We’re coming to the end of 2019, a year in which we have seen Observability, as a malleable term or concept, gain widespread exposure and attention from software vendors and engineering communities. So I thought it might be an appropriate time to paint a picture of the current and changing landscape going into the new year.
The continued growth in complexity and increasing rate of change has many SRE and DevOps teams turning to Observability for improved understanding of an evolving rugged to dancing system (of services) landscape.
How effective the adoption of Observability based on yesteryear instrumentation and measurement approaches such as tracing, metrics, and logging is debatable. It depends on many factors, including where precisely an organization is starting from, as the saying goes in the land of the blind, the one-eyed person is king or queen.
The question we need to ask of Observability, as currently defined and employed, is whether once we have moved from this initial frame of reference, can it scale up from the low hanging fruit now visible and being picked off.

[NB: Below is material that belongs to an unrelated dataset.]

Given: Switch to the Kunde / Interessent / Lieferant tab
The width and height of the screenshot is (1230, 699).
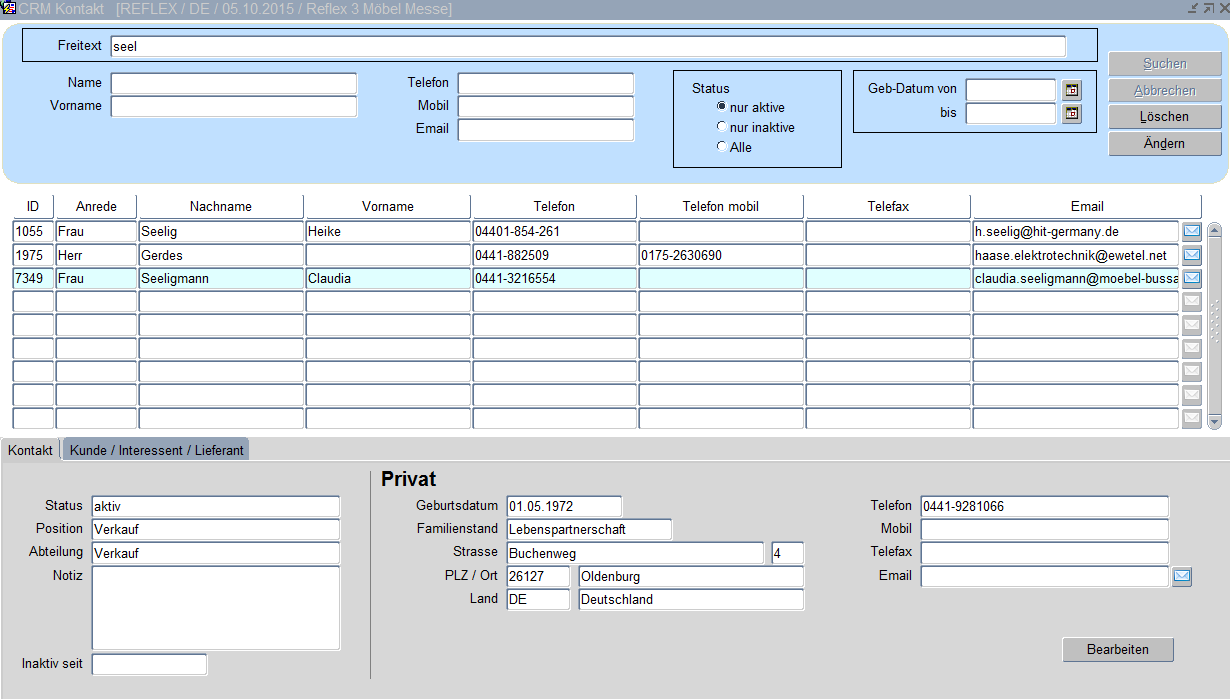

Exploration and Exploitation
Speaking as someone tasked with solving the hard problems in the effective and efficient monitoring and managing highly interconnected and interdependent systems, I consider the overemphasis on data, as opposed to signals and states, as the formation of a great fog. This data fog is very likely to result in many individuals in organizations losing their way and overindulging in the exploration of data as opposed to the exploitation of acquired knowledge and understanding. This has come about with the community still somewhat unconcerned with a steering process such as monitoring (or cybernetics). The current inhabitation of the middle ground is not sustainable going forward.
Within the thickening data fog, many will lose sight of the big picture, the changing landscape of system state, and not be able to pick up signals needed to orientate. Not all doing with data is useful when performed aimlessly. Any insights gleaned in trekking through a thick fog of data is likely only to reveal more about the forestry than the various local maximums in the landscape or the underlying tectonic and fundamental forces of system dynamics.
Cloud computing has allowed us to collect and process massive amounts of sensory data. Still, it comes with a cost when it overloads human cognitive capacities, reduces the visibility of what is significant and should be attended to, and makes orientation near impossible. More than ever, there is a need for expert guidance and adaptive tooling.
Abstraction and Simulation
In 2020 there will be two broad movements taken to break away from the data fog that many organizations have found themselves floundering in – abstraction and simulation. Ever-increasing levels and layers of abstraction will be employed to rise above the fog and more accurately assess the situation and state of play at scale. Abstraction in the form of data reduction and new higher-order model representations will better assist teams in identifying when to continue to exploit ( move and expand rapidly), or to explore (slowdown and consolidate understanding).
Orientation (of the situation) gained from abstraction will bring focus and frame effort whenever an engineering team needs to dive deeply into the fog. Explorative mission briefings to the “unknown unknown” quadrant will primarily consist of intelligence based on communicated signals and inferred states along with maps of signposts. The effectiveness and efficiency of tooling like Instana will be judged on the precise targeting of incursions into the fog, the degree of learning acquired during, the cost and time spent in doing so as well as the intelligence gathered and relayed to other teams moving elsewhere along the landscape – always guided and assisted.
While abstraction looks to laws, formulae, and models to offer a more effective birds-eye orientation for operational teams and their activities, simulation attempts to recollect and reconstruct the foundational and functional fabric of reality of systems that are expected to be under some degree of change and control.
Simulation exists beneath the data fog, with data pushed into the background and used solely to power the play-back or play-forward of execution to be experienced and introspected immersively. Within the fog, data consisting of traces, metrics, and logs cloud the vision of reality under execution. The fog offers up hints of software execution behaviors. Still, the behavior is never genuinely experienced to the extent that it can be natively mapped to code, constructs, and context. Within the fog, engineering teams are always observing data and not actual execution. Simulation, on the other hand, deals exclusively in episodic memories of the past or the projection of future potentials. While simulation is far more expansive and expressive, it is still very much simplified in the few fundamental and primitive elements of concern it contains. Teams will employ simulation for training purposes as well as tuning of tooling and data gathering. Perception in difficult conditions must follow and rely on experience.